Most fighters have a highlight reel. Ilia Topuria has a pattern.
Volkanovski. Holloway. Oliveira. Three of the most durable names in the sport — and all three went to sleep. That's not luck. Luck doesn't repeat itself that cleanly.
So what makes his striking different? Let's break it down.
It starts with the feet, not the fists
Everyone talks about Topuria's power. The real weapon is his footwork.
He doesn't lunge. He doesn't reach. He walks opponents into positions where they have nowhere to retreat — cutting the cage off step by step until the exit is gone. By the time the big shot lands, the opponent was already trapped. They just hadn't noticed yet.
The left hook nobody sees
At UFC 298, he caught Alexander Volkanovski — a man who had barely been touched cleanly in years — and put him out in the second round.
The shot that did it was a short left hook off a feint.

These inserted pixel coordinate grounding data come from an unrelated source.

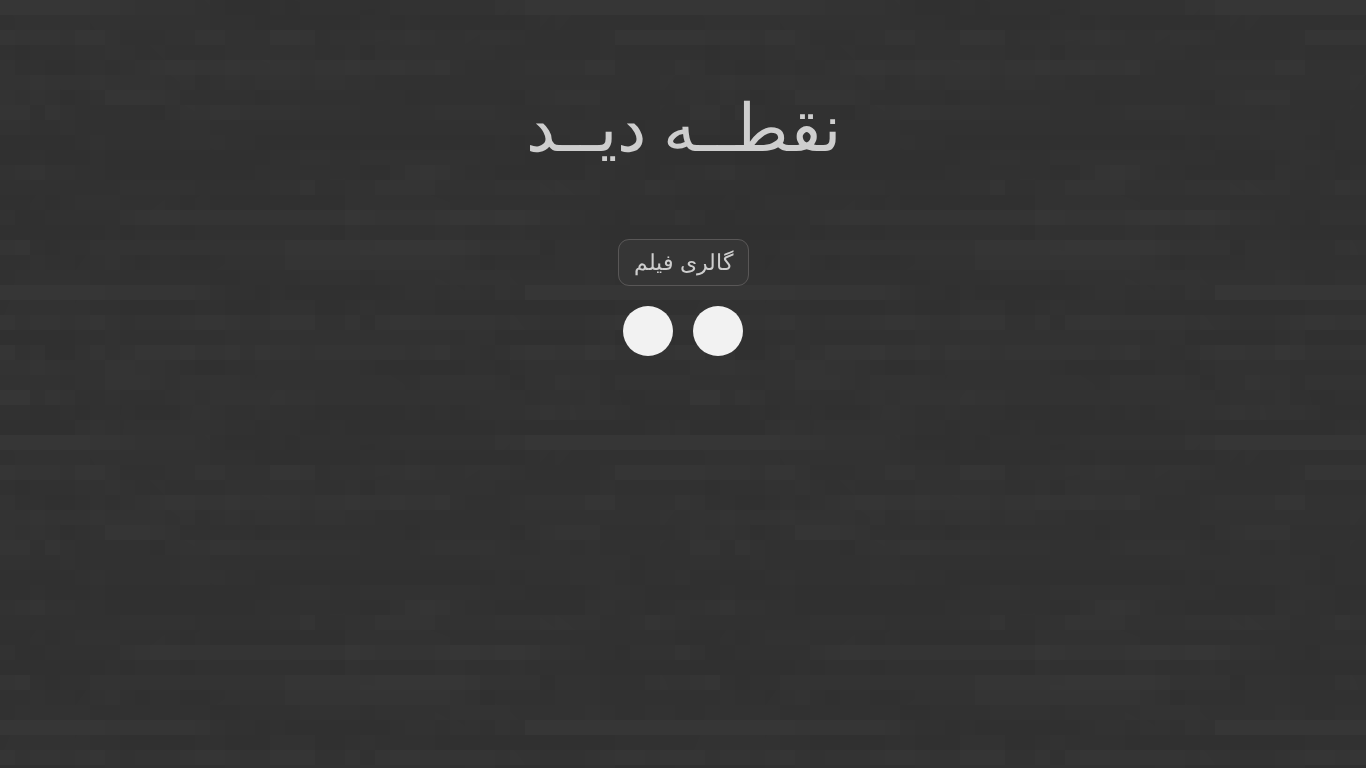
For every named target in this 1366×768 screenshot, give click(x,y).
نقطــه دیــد (683, 128)
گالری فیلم (683, 262)
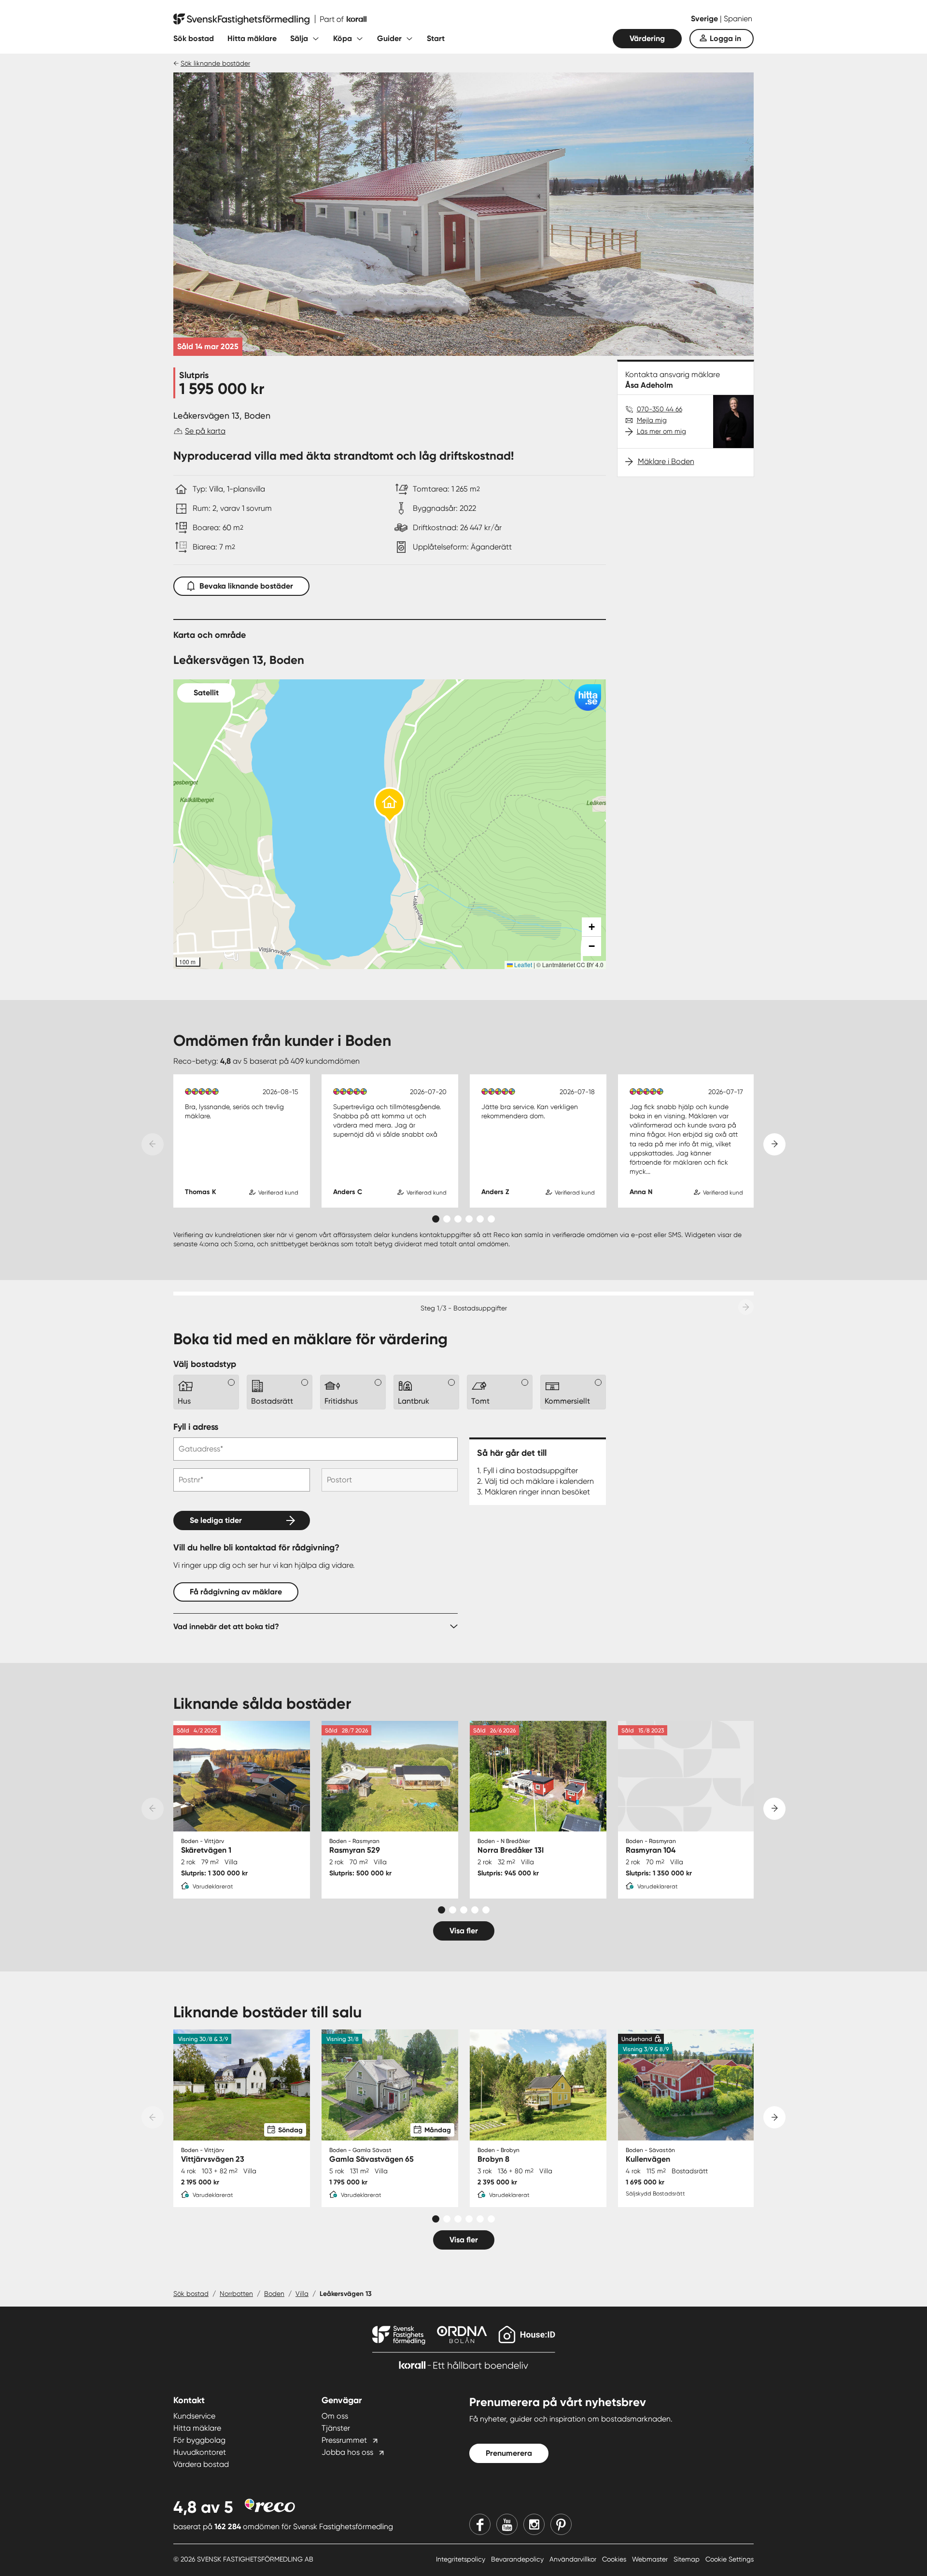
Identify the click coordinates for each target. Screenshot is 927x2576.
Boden (274, 2293)
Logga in (725, 38)
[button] (390, 805)
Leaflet (522, 964)
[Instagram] (534, 2524)
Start (436, 38)
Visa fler (463, 1930)
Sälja (299, 38)
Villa (302, 2293)
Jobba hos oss (347, 2452)
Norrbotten (236, 2293)
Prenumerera (509, 2453)
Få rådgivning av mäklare (236, 1591)
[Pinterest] (561, 2524)
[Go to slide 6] (491, 1219)
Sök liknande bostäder (215, 63)
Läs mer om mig (661, 431)
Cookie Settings (729, 2559)
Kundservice (194, 2416)
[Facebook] (480, 2524)
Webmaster (651, 2559)
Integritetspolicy (461, 2559)
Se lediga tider (216, 1520)
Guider (389, 38)
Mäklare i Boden (666, 461)
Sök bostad (193, 38)
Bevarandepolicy (518, 2559)
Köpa (342, 38)
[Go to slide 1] (435, 1219)
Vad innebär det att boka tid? (226, 1626)
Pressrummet (344, 2440)
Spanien (738, 18)
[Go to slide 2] (446, 1219)
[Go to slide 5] (480, 1219)
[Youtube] (507, 2524)
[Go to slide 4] (469, 1219)
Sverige (705, 18)
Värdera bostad (201, 2464)
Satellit (206, 692)
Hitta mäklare (252, 38)
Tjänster (336, 2428)
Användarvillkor (573, 2559)
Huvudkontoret (199, 2452)
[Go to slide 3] (458, 1219)
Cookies (615, 2559)
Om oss (335, 2416)
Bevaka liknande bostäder (246, 586)
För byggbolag (199, 2440)
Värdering (647, 38)
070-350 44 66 (659, 409)
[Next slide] (774, 1144)
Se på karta (205, 431)
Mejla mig (652, 420)
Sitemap (688, 2559)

Volkanovski reacted to something that was never coming, and the real punch arrived in the gap.
That's the whole game. Make them respond to a lie, then punish the truth.
He hunts the body too
When he moved up and faced Charles Oliveira for the vacant lightweight title at UFC 317, people expected a grappling chess match. Instead Topuria walked him down and flattened him.

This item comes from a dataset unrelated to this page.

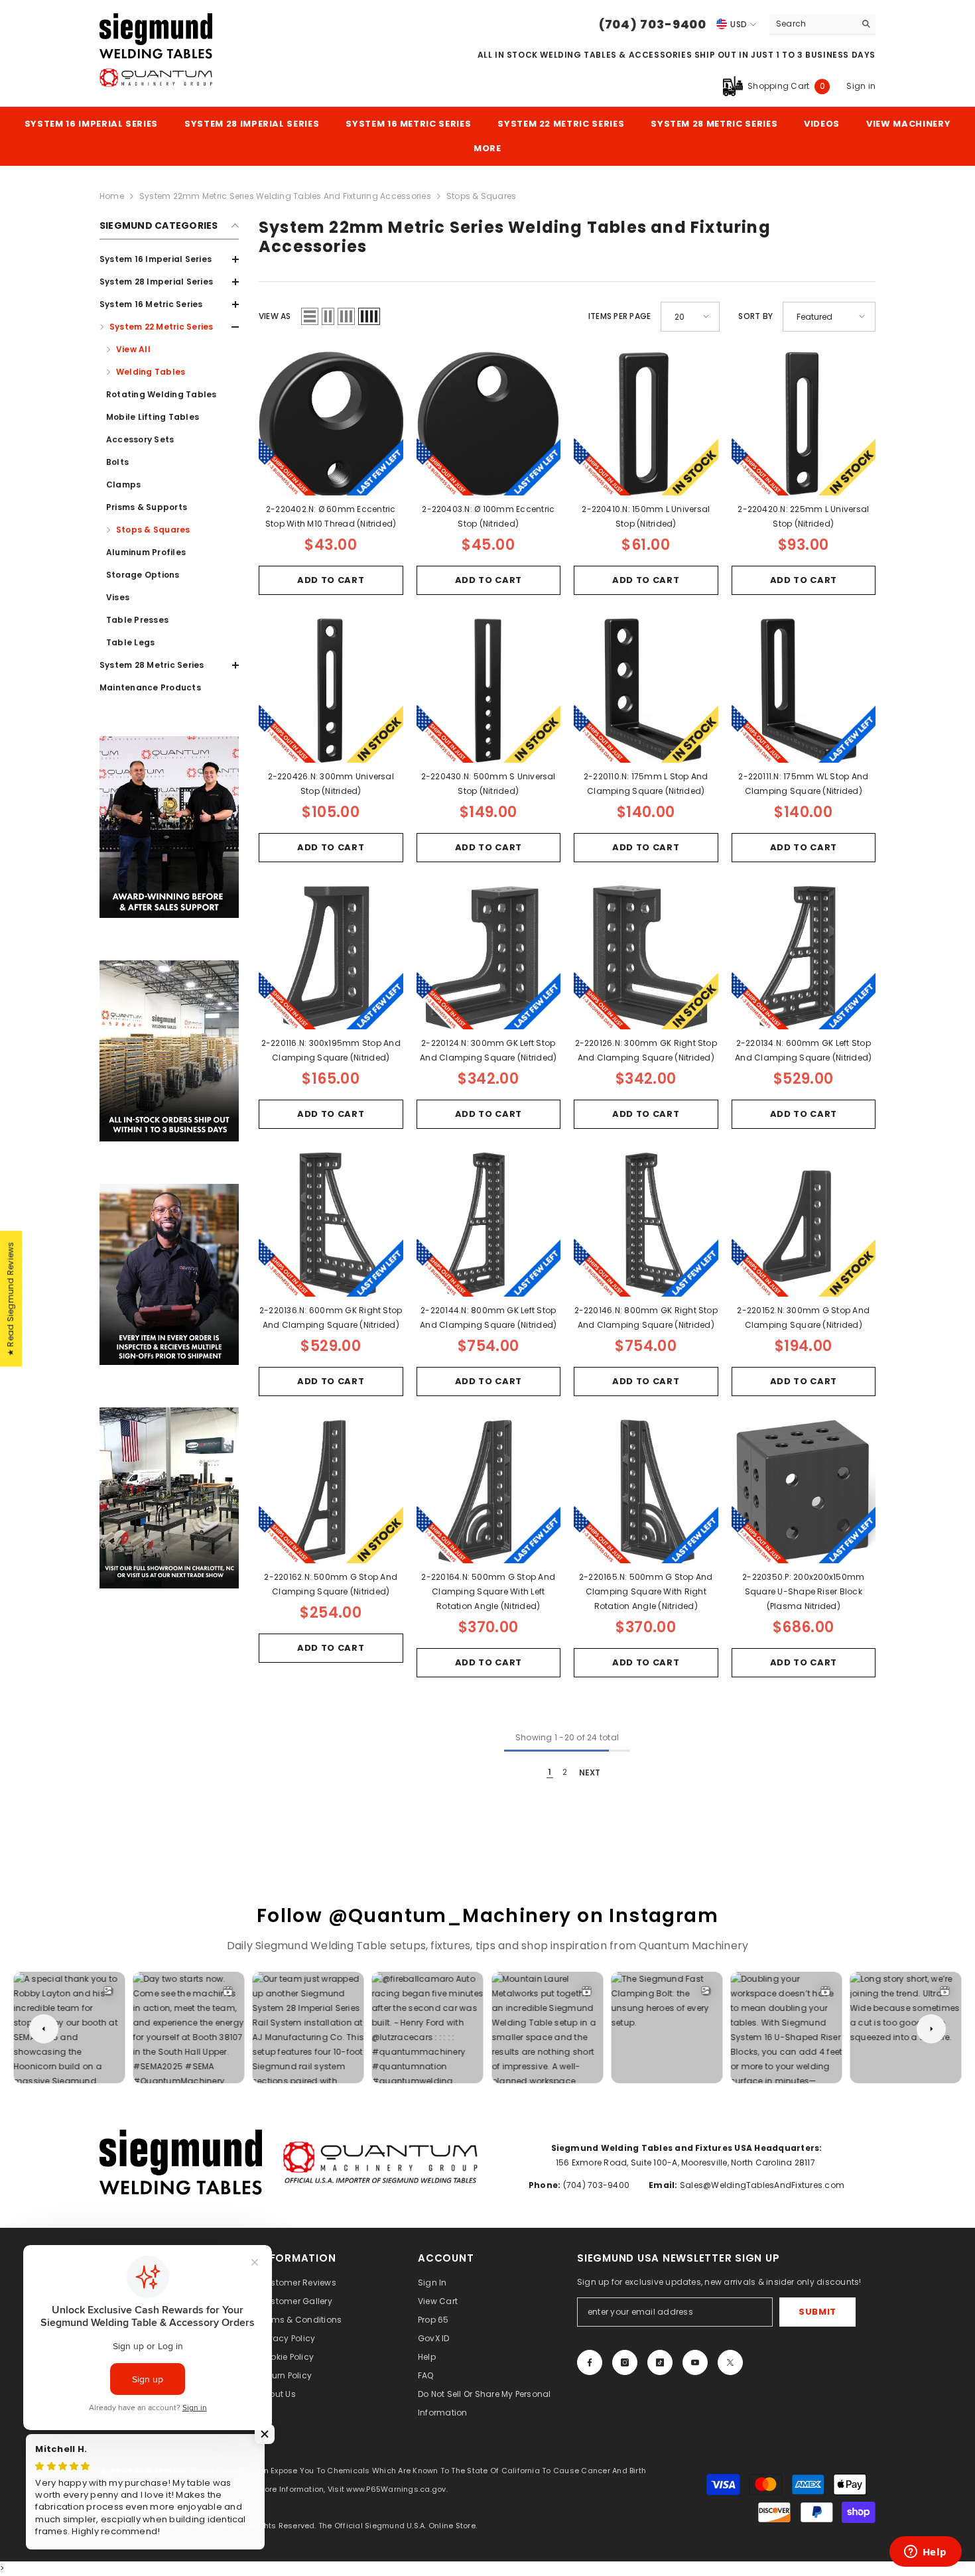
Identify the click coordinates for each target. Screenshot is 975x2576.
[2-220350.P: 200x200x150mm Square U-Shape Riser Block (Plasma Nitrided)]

And against Max Holloway — a man with arguably the best cardio and chin in the division's history — Topuria didn't just survive the volume. He found the off switch.
"That's not a brawler. That's a surgeon who hits like a truck." — the kind of thing you hear in every gym after they re-watch his fights.
Why it travels up in weight
Power is the first thing fighters lose when they move up. Topuria didn't.
Because his game was never built on being the bigger man — it was built on timing, angles, and selling feints. Those don't shrink when you add ten pounds.
Volkanovski. Holloway. Oliveira. A pattern, not a highlight reel.
And patterns are a lot harder to beat.